Australian artist Mike Parr’s latest exhibition “Easter Island,” at Anna Schwartz Gallery at Sydney’s Carriageworks, pays homage to the megalithic figures of Easter Island finding analogy in the futility demonstrated by the islanders—while reaching for the divine they neglected the realities of life on earth—for more modern day attempts at transcendence.

The work consists of 99 enlarged photographs of Parr’s hand-drawn self-portraits from the past 20 years. The images have been altered by a digital photographic process: copied onto film then digitized and printed. Lit only by daylight which filters in through clerestory windows and creates hot spots on the photographs’ surfaces, the images become the “skin” of appearance, which is central to Parr’s concern.

“Digitization and technology are creating a situation where the real in a sense is becoming a kind of abstraction,” Parr told ArtAsiaPacific. He sees the digitally meditated works as nothing more than a veneer for the the pains and emotions that led to their creation.

In the past, Parr’s parallel performance and endurance practice has often entailed brutal self-mutilation. He cuts, nails, stitches and generally abuses his body, often with the intent of addressing political issues. In this series, his explorations have a more internal logic. Pushing beneath the surface, he wants to address the loss of the real and its replacement with simulation.

Parr’s self-portraits have nothing to do with likeness, although his very obvious countenance—the drawings are almost surgical like in their examination of the artist’s face, complete with tortuous lines meandering along frenetically—stares down from the gallery walls.

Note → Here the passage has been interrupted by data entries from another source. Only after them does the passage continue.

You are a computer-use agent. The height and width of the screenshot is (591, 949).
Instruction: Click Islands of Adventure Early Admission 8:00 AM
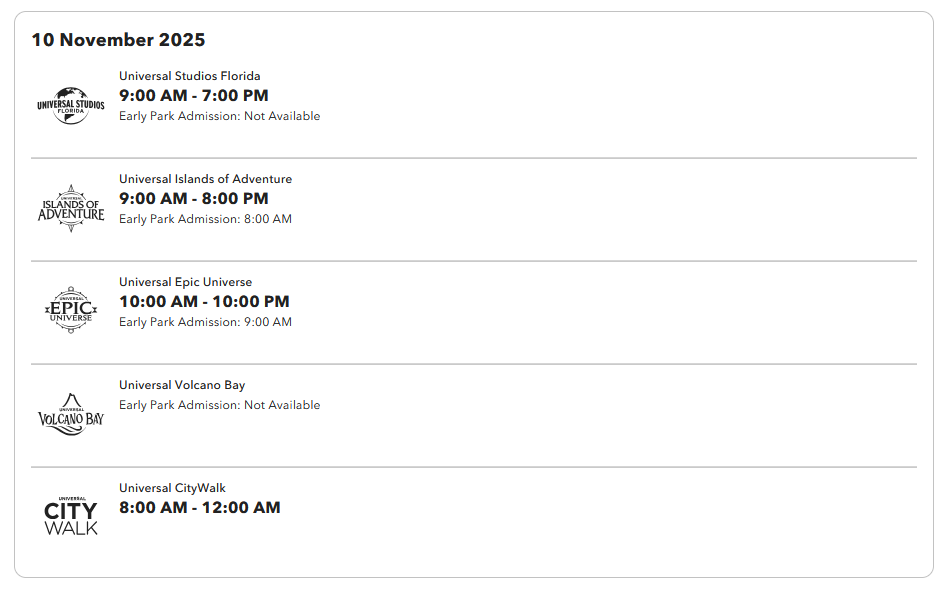pyautogui.click(x=205, y=219)
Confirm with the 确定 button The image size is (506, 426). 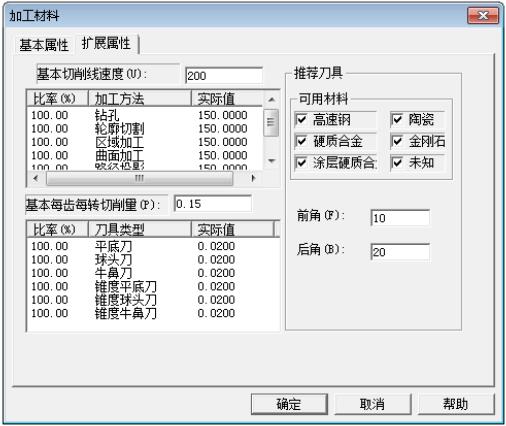coord(289,404)
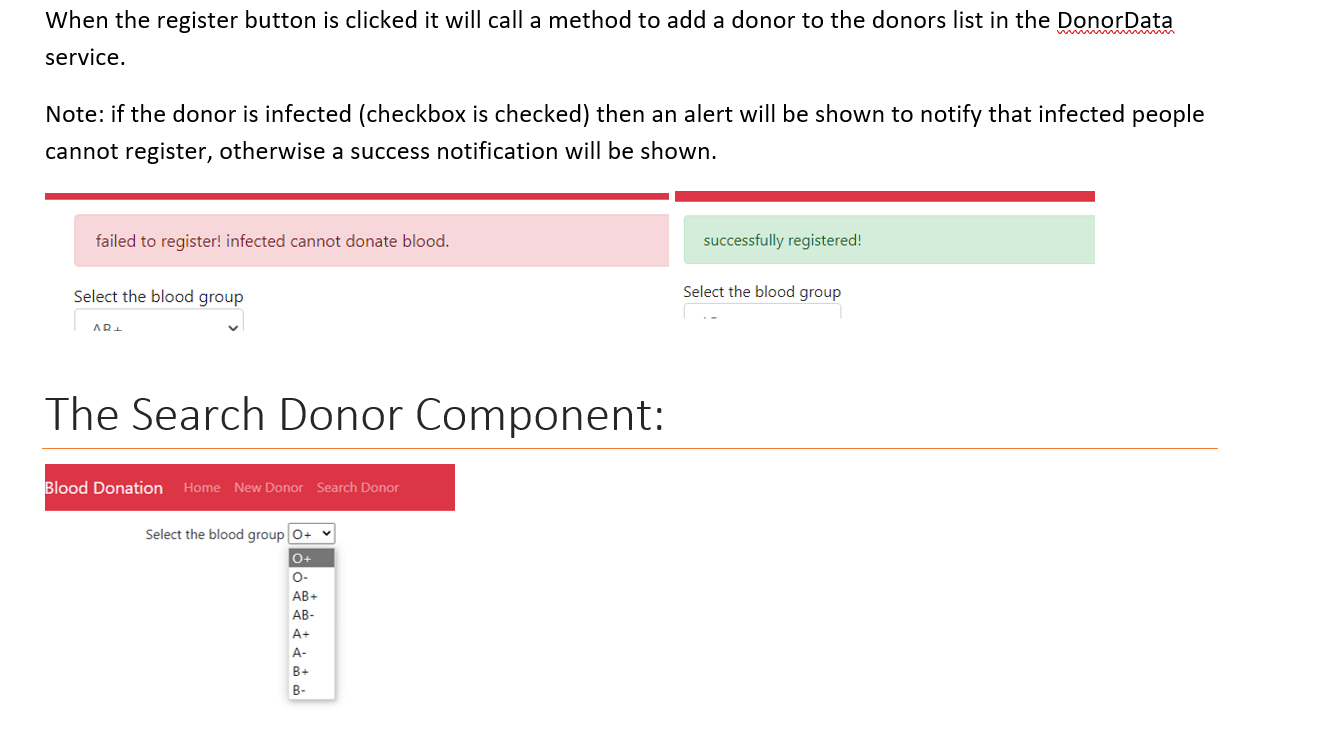
Task: Click the underlined DonorData word
Action: pos(1115,20)
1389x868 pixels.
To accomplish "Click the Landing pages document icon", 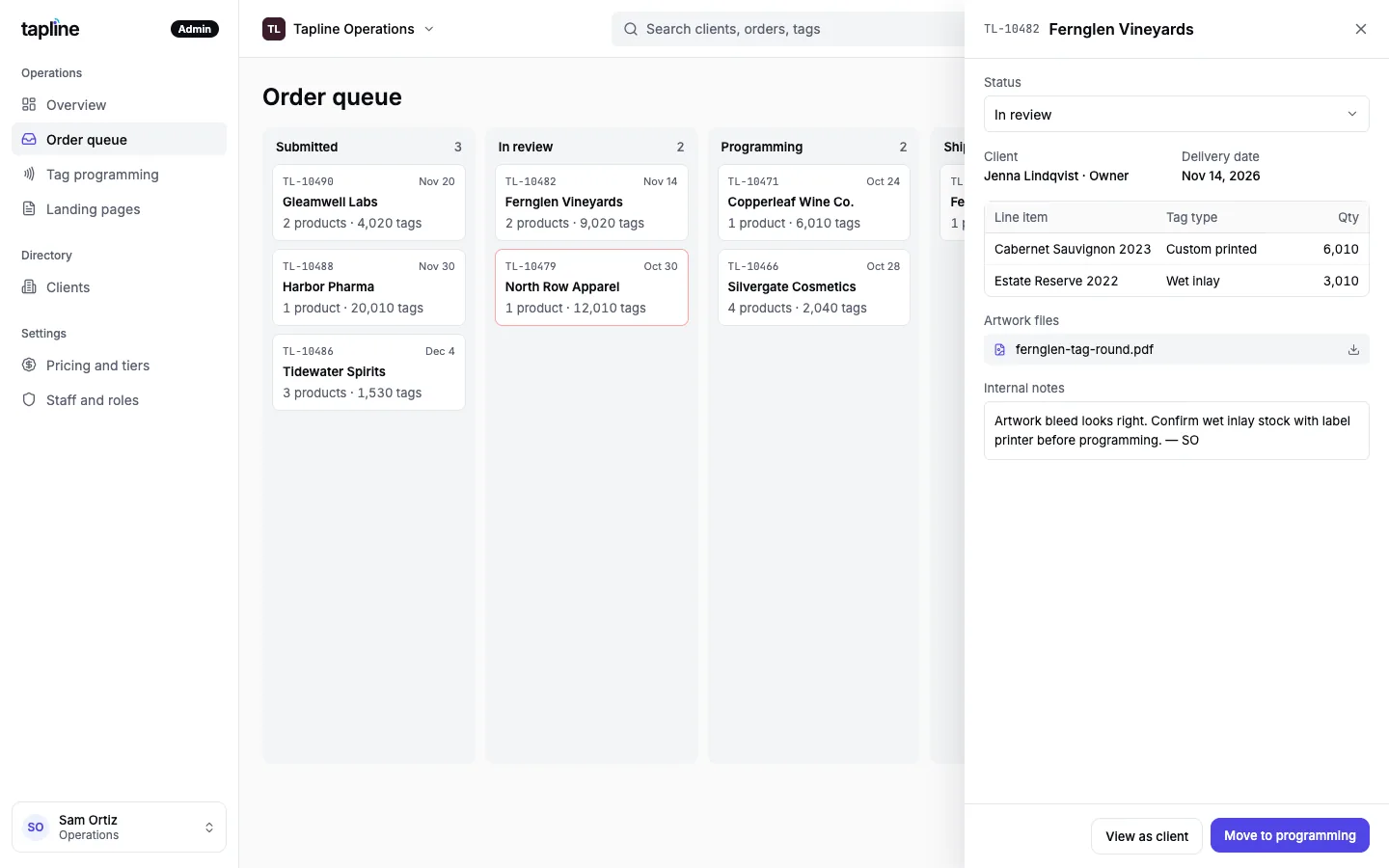I will (x=29, y=208).
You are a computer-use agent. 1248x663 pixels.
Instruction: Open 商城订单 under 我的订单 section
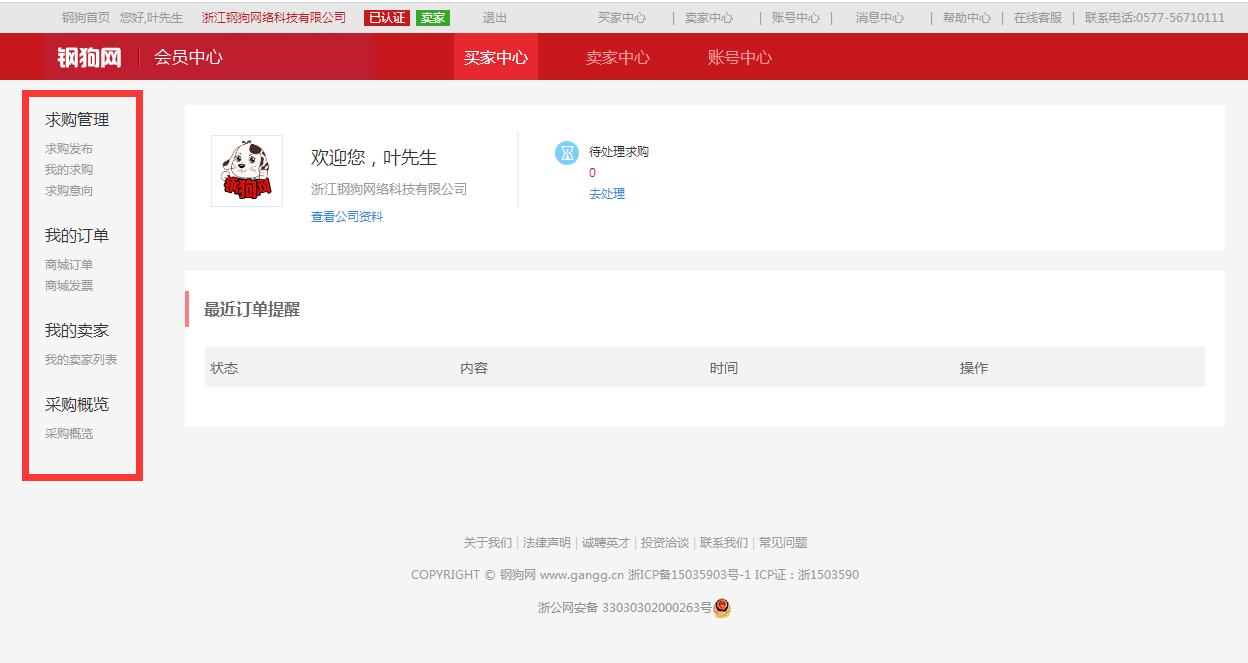(66, 264)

Of self-portraiture he says, “the image is a just kind of fiction, it is provisional.”

Rather than attempting verisimilitude, for Parr, the series has become a self-validating body of work. The portraits were the result of spontaneous self-reflection in his studio. “I became interested in those moments when I would suddenly look up. I wanted to observe and think about myself and I would do a drawing but it would then get radically contradicted because someone would ring in and I would write a note on the board, or I would do some scribbling or make some sort of calculation,” he told AAP. He likens these thwarted meditations to the Easter Islanders’ bids for transcendence.  “Those stone megaliths were representations of the divine and they were trying to reach the divine. In the process they consumed and neglected their material base . . . they cut down all the trees to roll those megaliths into place. And then they couldn’t build the boats or the rafts to leave the island, the resources become limited and they turned on themselves and the result was extinction,” Parr said.

Though it may seem convoluted, in a curious way one can see what Parr is driving at. As the light fades in the gallery space it all becomes somehow very clear.

Mike Parr’s “Easter Island” is on view at Anna Schwartz Gallery through December 21, 2013.

Michael Young is contributing editor at ArtAsiaPacific.